The researchers focused on a protein called JNK, which had been linked to stress. In a dish of mouse neurons, they added chemicals to mimic the loss of nerve growth factor, which neurons need to remain healthy. They also used a corticosteroid – a natural stress hormone – that previously had been shown to activate the JNK pathway and trigger neuron death.
As they studied the cells, the researchers noted that the JNK protein pathway – which includes proteins called DLK and JIP3 – was activated just before the virus began to leave neurons. They then inhibited the JNK pathway and noted that the virus was no longer able to reactivate.
When the researchers took a closer look, they found that the herpes virus can be reactivated even though the viral DNA in neurons was still in a repressed state. That is, the histones associated with viral DNA did not undergo demethylation – a process that allows tightly packaged DNA to become more open so that gene expression can occur, including HSV gene expression, which was precisely what the virus needed in order to be reactivated.

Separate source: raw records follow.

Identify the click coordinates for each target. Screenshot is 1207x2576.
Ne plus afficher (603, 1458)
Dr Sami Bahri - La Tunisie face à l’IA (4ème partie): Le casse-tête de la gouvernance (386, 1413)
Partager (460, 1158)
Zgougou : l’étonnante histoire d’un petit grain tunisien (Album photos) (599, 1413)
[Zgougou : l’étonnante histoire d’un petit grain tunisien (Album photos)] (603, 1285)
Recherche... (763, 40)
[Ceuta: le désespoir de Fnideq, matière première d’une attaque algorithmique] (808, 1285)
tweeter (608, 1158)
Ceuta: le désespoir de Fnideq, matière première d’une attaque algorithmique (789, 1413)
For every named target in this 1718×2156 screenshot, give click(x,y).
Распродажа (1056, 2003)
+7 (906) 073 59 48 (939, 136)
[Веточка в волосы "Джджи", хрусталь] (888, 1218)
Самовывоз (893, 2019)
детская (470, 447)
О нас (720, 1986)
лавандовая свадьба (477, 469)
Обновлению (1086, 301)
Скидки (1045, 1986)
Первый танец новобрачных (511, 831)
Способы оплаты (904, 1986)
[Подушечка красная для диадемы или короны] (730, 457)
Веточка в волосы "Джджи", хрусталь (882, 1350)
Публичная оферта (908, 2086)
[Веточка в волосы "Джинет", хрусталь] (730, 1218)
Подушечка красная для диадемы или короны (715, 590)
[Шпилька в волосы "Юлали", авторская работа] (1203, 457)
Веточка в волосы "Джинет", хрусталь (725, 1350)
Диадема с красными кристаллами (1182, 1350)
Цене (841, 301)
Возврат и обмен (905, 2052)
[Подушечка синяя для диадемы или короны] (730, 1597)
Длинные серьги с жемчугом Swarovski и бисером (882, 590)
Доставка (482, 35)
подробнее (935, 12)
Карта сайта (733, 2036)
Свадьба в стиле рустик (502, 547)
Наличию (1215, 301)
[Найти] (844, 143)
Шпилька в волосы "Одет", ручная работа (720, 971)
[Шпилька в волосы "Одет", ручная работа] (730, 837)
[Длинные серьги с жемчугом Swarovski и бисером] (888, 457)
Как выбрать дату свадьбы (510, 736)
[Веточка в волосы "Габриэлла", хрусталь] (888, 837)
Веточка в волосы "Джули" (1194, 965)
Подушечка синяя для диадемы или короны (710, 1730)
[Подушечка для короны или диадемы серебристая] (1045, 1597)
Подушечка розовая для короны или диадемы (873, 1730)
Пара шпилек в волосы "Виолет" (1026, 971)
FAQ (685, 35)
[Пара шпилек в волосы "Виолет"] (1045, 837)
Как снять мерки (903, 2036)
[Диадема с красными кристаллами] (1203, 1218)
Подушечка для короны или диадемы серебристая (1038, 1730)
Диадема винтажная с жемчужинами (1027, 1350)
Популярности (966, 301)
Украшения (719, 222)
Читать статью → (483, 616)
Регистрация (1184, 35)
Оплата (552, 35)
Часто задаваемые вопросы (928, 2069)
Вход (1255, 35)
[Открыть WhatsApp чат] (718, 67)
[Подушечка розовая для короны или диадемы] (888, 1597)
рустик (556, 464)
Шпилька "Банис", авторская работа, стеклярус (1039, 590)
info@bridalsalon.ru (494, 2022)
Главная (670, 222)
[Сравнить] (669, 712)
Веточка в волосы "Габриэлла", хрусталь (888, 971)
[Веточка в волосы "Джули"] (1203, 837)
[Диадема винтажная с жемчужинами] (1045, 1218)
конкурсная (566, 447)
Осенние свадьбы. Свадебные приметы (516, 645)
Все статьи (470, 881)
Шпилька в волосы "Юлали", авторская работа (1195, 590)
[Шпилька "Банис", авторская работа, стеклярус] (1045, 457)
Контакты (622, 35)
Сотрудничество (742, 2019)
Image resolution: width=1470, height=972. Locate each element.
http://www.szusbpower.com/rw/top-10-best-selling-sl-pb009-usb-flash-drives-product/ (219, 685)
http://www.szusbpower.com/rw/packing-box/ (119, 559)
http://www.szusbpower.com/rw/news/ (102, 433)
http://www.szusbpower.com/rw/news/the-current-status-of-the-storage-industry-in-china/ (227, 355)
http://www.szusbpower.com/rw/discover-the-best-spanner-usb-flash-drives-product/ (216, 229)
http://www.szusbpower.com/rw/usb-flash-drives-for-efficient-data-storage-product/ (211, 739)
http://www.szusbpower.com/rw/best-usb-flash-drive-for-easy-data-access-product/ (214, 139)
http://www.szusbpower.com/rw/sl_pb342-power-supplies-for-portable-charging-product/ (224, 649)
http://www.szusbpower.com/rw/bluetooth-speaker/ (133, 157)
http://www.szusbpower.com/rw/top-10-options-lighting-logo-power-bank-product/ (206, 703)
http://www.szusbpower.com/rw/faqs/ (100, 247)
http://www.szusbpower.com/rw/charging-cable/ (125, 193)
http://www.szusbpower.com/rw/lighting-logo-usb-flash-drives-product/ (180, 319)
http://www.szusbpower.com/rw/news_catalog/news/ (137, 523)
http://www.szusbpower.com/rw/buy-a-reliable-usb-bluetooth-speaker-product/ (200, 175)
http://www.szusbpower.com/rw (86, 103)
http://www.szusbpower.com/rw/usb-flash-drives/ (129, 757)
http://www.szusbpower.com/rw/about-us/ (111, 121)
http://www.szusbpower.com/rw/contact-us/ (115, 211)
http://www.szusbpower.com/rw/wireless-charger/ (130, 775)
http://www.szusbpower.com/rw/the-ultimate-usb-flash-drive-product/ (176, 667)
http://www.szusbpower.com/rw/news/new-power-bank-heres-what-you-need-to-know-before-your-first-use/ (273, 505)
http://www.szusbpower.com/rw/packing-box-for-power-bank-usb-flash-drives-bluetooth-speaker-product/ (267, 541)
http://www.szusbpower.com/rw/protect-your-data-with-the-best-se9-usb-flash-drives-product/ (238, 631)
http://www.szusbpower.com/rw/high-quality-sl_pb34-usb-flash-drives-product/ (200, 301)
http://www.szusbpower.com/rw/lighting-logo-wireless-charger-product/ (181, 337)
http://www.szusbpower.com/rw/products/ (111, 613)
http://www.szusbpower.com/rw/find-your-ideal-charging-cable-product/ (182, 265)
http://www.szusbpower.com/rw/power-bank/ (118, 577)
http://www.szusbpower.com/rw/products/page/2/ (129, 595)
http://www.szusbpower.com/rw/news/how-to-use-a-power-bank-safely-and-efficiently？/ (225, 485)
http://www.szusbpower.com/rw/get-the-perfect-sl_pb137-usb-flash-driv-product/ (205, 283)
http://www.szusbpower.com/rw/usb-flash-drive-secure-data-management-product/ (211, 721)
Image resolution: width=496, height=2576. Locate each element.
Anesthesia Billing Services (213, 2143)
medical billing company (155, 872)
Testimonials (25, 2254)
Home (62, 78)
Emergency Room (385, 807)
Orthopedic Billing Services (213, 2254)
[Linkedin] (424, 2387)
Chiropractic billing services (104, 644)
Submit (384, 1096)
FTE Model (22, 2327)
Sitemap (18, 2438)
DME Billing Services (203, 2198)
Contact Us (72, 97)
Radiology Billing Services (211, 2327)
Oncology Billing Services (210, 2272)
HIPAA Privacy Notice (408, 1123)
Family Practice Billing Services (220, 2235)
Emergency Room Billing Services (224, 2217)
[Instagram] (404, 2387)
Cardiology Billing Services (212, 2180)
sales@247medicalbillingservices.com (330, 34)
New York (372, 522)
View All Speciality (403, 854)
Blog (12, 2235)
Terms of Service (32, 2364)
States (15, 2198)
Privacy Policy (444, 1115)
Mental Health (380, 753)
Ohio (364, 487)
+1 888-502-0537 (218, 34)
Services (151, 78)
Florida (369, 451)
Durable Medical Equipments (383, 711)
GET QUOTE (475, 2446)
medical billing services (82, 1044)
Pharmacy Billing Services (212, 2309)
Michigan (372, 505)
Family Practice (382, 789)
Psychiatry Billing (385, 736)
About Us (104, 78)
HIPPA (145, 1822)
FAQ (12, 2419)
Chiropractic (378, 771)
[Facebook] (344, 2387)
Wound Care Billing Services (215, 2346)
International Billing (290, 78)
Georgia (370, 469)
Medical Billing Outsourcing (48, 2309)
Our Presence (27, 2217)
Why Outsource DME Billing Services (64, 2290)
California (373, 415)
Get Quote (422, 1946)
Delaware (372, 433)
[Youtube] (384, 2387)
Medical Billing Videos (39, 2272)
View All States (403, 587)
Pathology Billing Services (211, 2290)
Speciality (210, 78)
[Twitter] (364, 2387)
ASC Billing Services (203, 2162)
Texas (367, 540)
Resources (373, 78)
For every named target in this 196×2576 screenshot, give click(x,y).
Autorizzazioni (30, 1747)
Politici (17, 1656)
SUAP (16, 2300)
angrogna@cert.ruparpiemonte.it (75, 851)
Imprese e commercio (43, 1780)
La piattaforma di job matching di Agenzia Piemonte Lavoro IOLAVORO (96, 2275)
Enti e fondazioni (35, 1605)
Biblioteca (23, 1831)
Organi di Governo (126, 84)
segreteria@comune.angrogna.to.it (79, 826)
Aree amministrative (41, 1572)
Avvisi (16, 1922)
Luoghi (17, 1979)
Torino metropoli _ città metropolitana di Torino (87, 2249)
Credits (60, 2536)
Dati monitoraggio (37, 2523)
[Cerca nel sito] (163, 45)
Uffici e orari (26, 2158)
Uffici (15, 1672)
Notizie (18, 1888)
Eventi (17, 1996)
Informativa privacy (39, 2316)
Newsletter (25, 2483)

If the JNK pathway is crucial for viral reactivation in humans, then it could be possible to develop treatments for the diseases that are linked to HSV, as well as its closely-related viruses, according to the study conclusions.
Reference
1. Cliffe AR, Arbuckle JH, Vogel JL, et al. Neuronal Stress Pathway Mediating a Histone Methyl/Phospho Switch Is Required for Herpes Simplex Virus Reactivation. Cell Host Microbe. 2015;649-658.